As my sophomore year unfolded, so did my days, my months, my years with him.
Albeit the hard times – and believe me, I put him through some rough situations – we shared many laughs, many cuddles, many nights-in, many nights-out, and – of course – a plethora of inescapable memories.
But, I presume, to him, these recollections resembled noting more than the stench of 3-year-old garbage.
A weekend ago – after avoiding my phone calls for two days- I answer the phone, excited to finally hear his voice.
“Cat, we need to talk,” he says.
I immediately fell on the floor. He had never spoken those words in such a stern voice.
Just three weekends ago, we were together upstate, and everything seemed perfect.
But, that was it: Out of nowhere, he dumped me.
After years of calling each other the “one” and each other’s “soul mate,” Abe tells me, “I have been faking it, and I haven’t been in love with you. I have known this for about a year and a half, but I felt like you needed me.”
Whoa! Needed you? I have been in love with you – huge difference.
He proceeds to tell me, “You molded me into what you wanted.”
Or was it the reverse?
The worst part of it all though, is the fact that he refused to hear my side, and when I grew the balls to call him to dish it, he said “I understand” and hung up on me.

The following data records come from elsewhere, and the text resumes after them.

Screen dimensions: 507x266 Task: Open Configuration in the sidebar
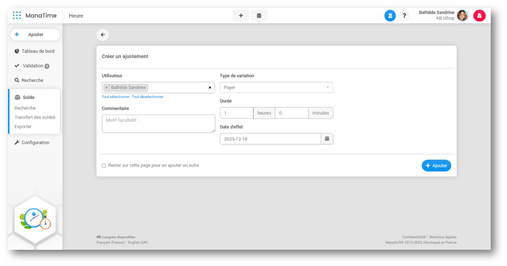pos(35,143)
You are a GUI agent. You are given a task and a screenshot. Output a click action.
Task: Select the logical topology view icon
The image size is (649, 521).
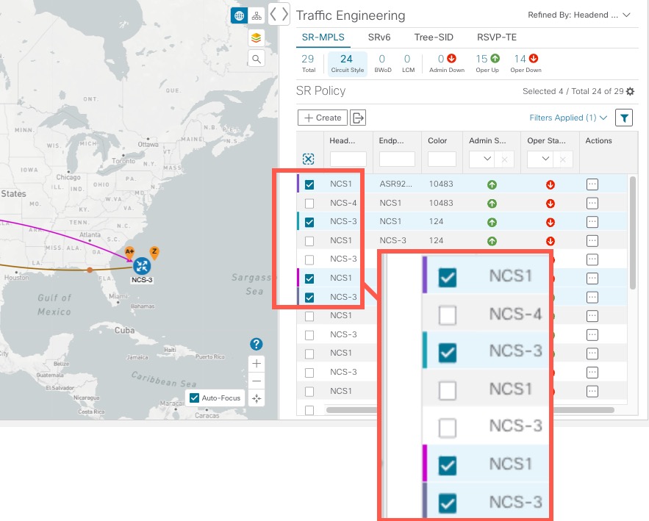pos(255,15)
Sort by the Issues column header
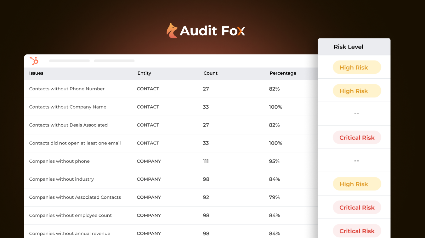This screenshot has height=238, width=425. [x=36, y=73]
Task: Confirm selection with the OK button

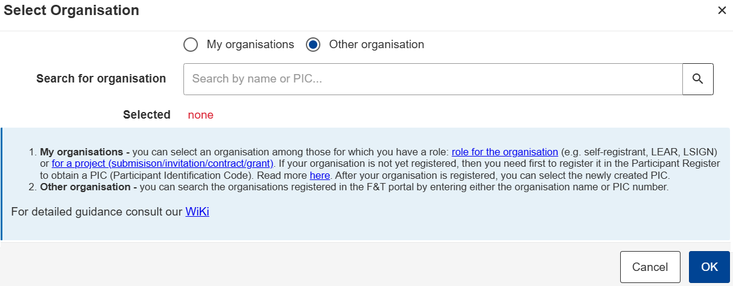Action: 709,267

Preferring to maintain my role as an ignorant fool, he refused to hear me call him a coward.
And, reverting to sixth grade behavior, he recently prolonged the sting by un-friending me on Facebook. (Seriously?)
The end of our relationship was completely one-sided, completely black and white.

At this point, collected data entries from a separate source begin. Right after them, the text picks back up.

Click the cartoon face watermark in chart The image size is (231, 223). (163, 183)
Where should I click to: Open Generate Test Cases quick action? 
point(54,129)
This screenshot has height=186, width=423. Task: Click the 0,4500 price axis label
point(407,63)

He gave me the news, and then threw me out of his life like a piece of trash.
But it’s okay because he told me, in a Godly fashion, that “This is my ultimate test.”

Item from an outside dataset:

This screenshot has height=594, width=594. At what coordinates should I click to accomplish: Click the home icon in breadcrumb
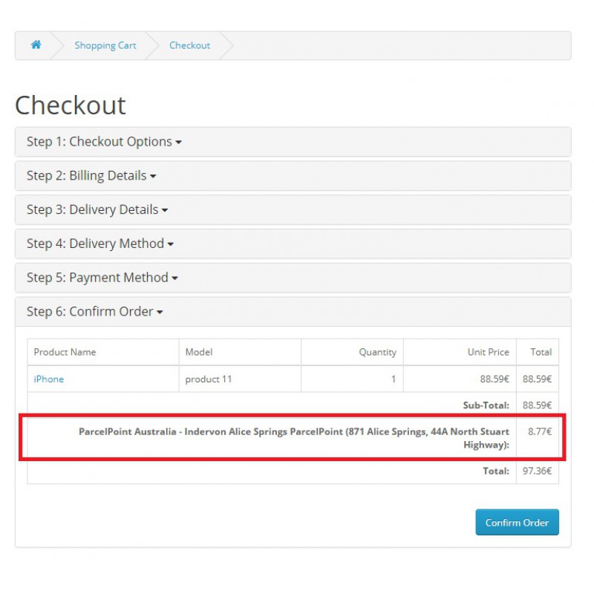point(36,45)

It’s okay because he told me, “Other people saw this coming.”
And it’s okay because he told me I could cuddle with him one more time.
But I need to move on because “We have absolutely no chance of a romantic future.”
And because “He has only pretended to be happy.”
And, finally, because “I need to focus on my studies in nanotechnology” (whatever the hell that is, anyways).
There is no good way to break up with someone, but there is a considerate way to do so: He should have told me to my face. He should have listened to me cry. He should have broken up with me over a year ago.
But that wasn’t convenient – to him, at least.
Not only did “Honest Abe” break my heart, but he managed to maintain his power role.
A scared little bitch, he obviously does not know what he wants.
I lost my best friend, and he lost his.
The only difference is that he probably still wants me around, and – after three and a half wasted years – I do not intend to prolong another moment of emotional disrespect. I do not intend to long for what is gone, what has been gone for years.
This boy, this lie, is dead to me.
So, ladies and gents, speak up and tell me what you think. Who is in the right here? He had the opportunity to tell me the news to my face time and time again – I was with him nearly every weekend. Should he have confronted me in person? Should I have seen this coming? Was it morally sound of him to avoid this break up for so long? What IS the right way to dump someone, anyway???